When you reach the line containing "Given: Click the" in the records below, set it down exactly, together with every later line through the end, but not the pictures.

(Beginning of Supplied data)

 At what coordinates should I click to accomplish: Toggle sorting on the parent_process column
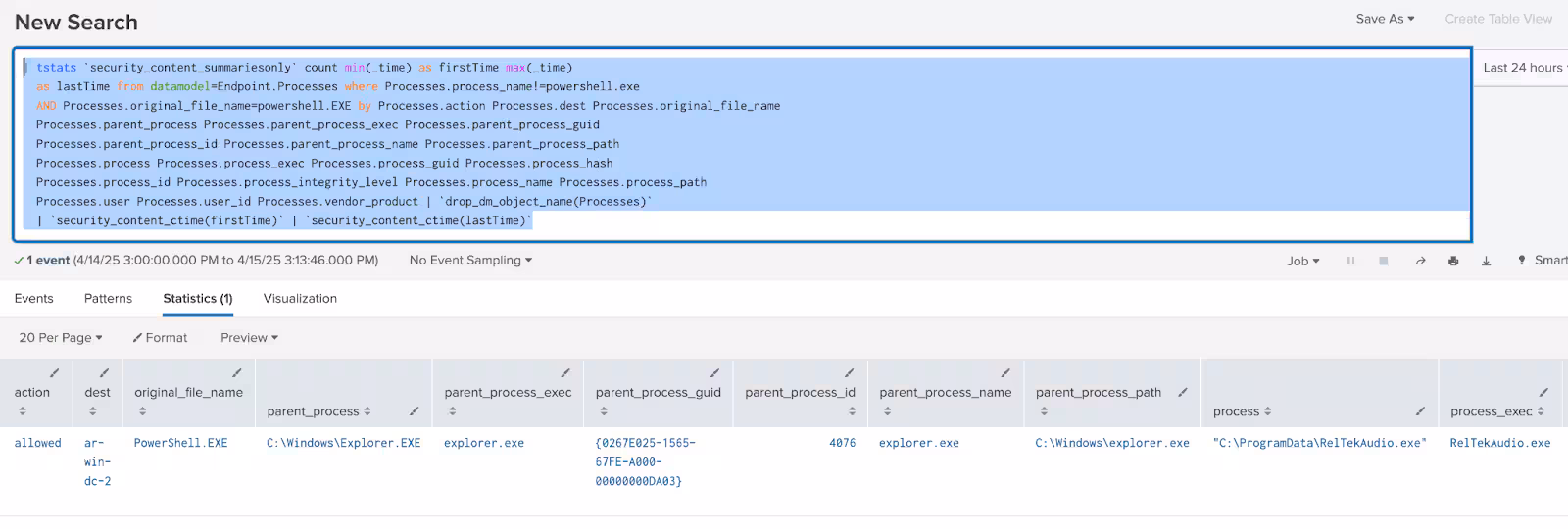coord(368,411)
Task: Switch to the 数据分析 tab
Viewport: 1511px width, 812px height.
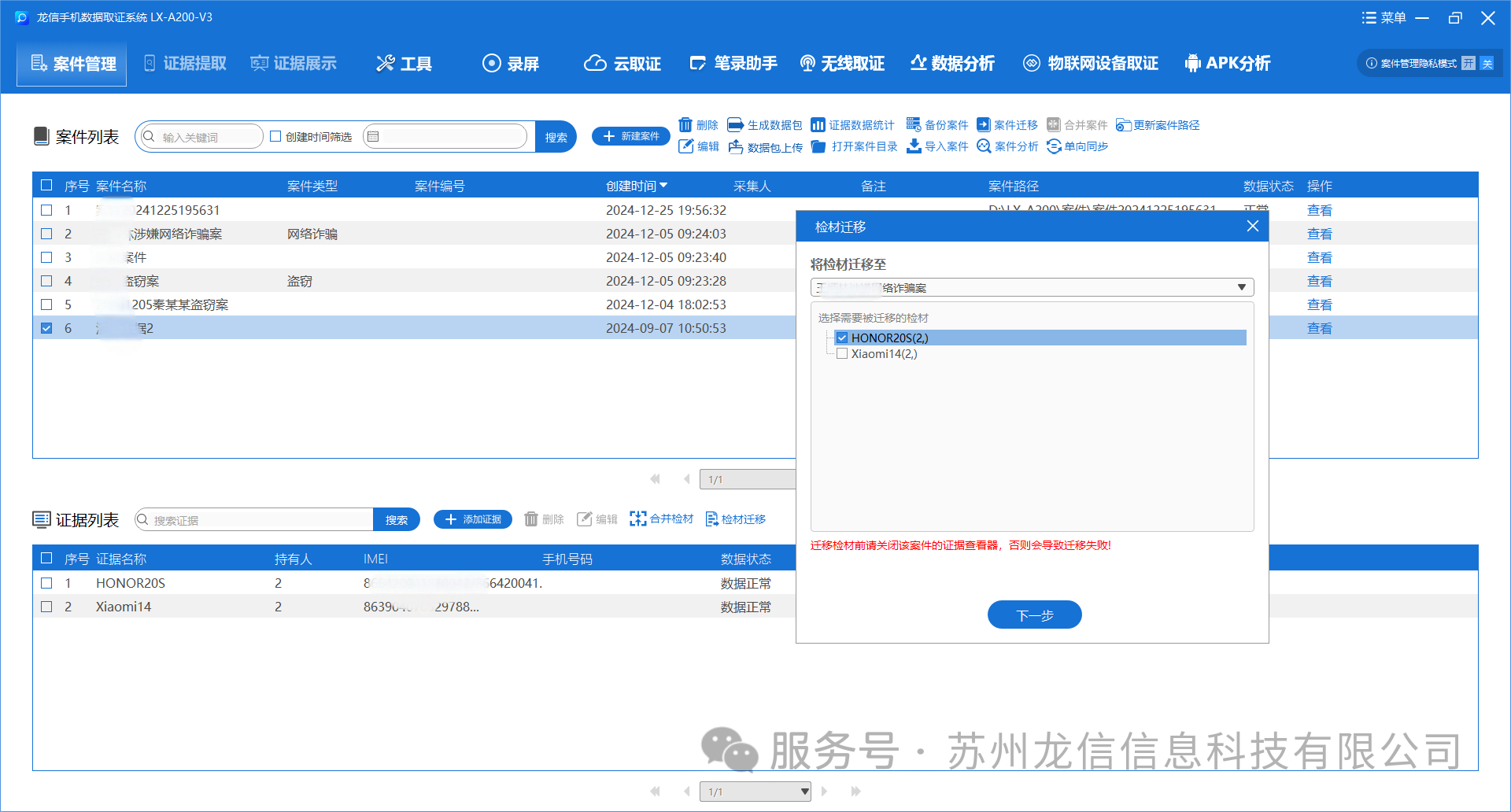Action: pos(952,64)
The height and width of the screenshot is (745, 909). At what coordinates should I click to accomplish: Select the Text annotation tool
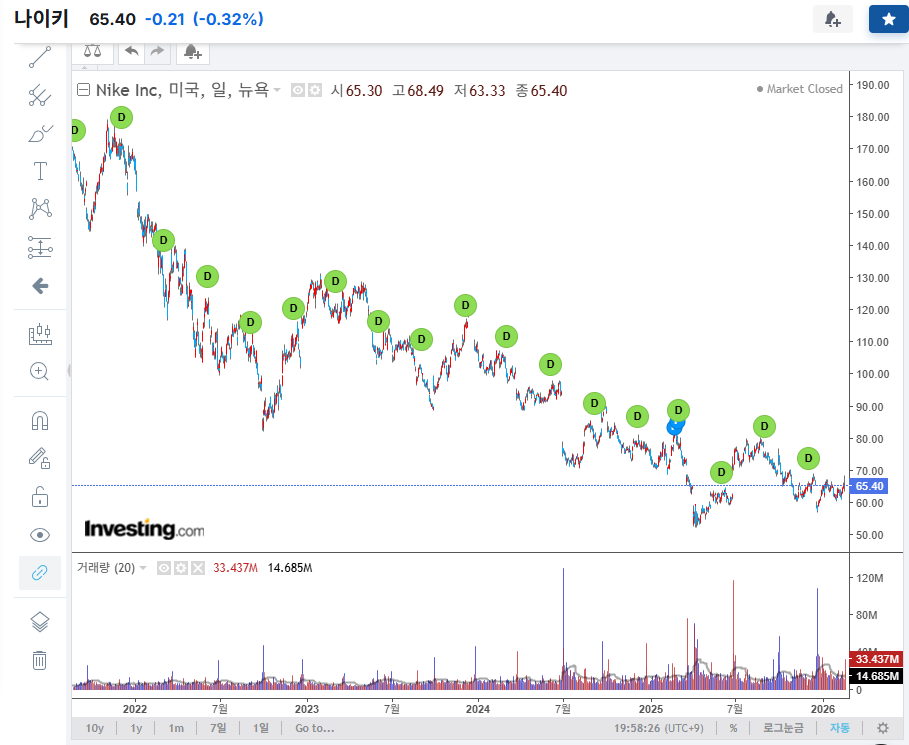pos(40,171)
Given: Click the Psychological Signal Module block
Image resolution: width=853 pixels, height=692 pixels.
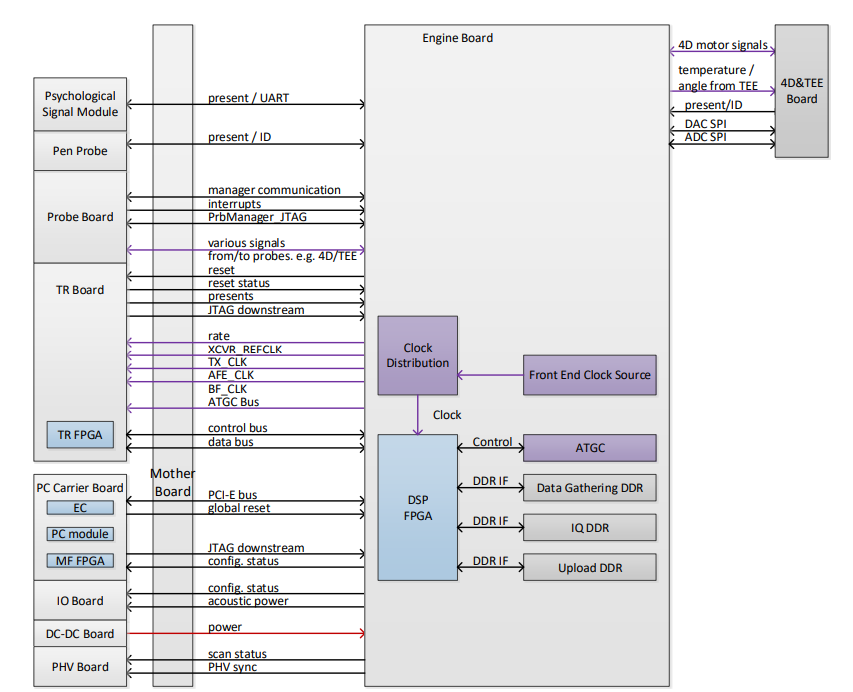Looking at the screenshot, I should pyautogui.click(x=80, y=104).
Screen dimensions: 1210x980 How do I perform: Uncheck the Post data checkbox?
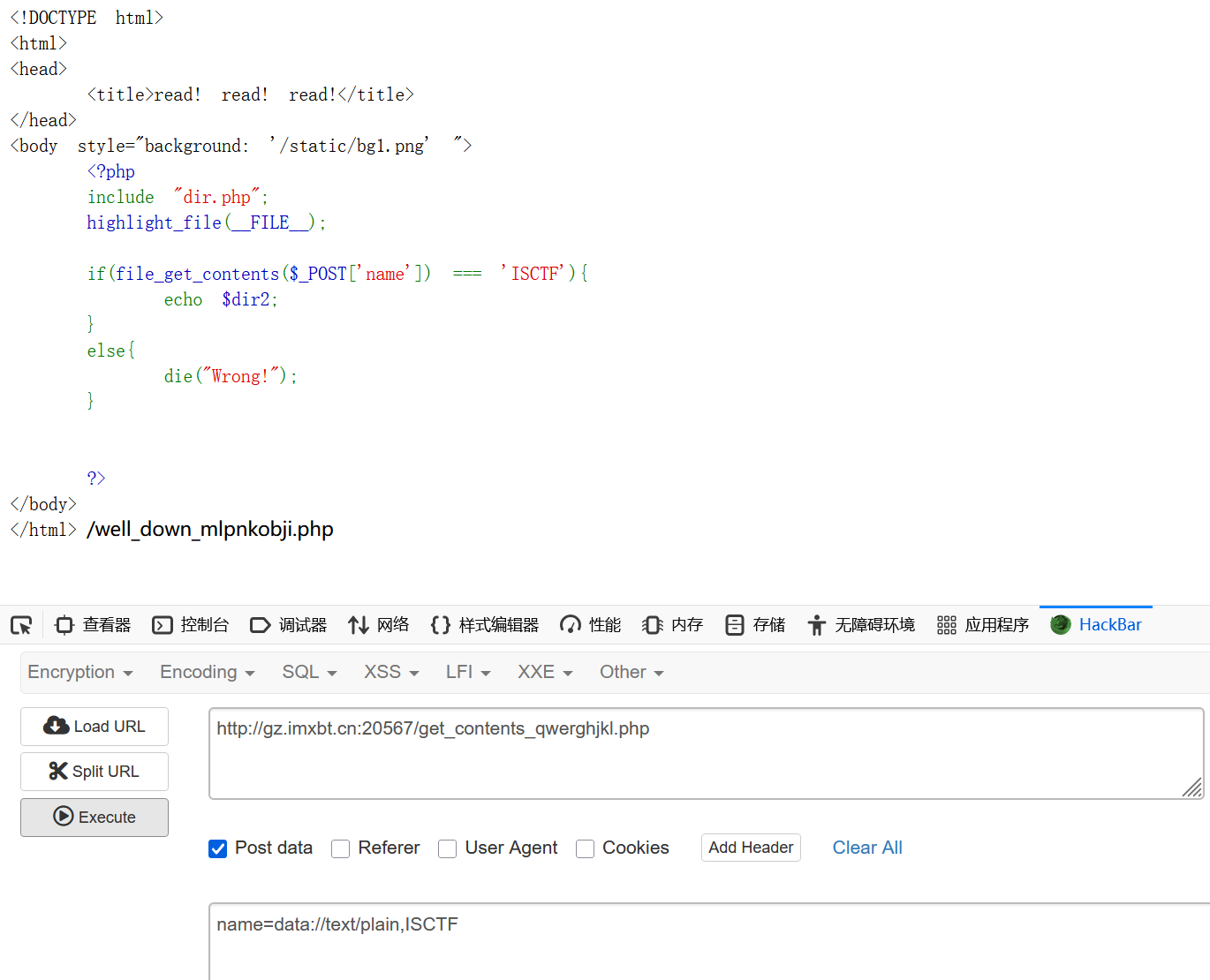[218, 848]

(End of Supplied data)

> Written response:
Given: Click the Psychological Signal Module block
Image resolution: width=853 pixels, height=692 pixels.
Looking at the screenshot, I should pyautogui.click(x=80, y=104).
Screen dimensions: 1210x980 How do I perform: Uncheck the Post data checkbox?
[218, 848]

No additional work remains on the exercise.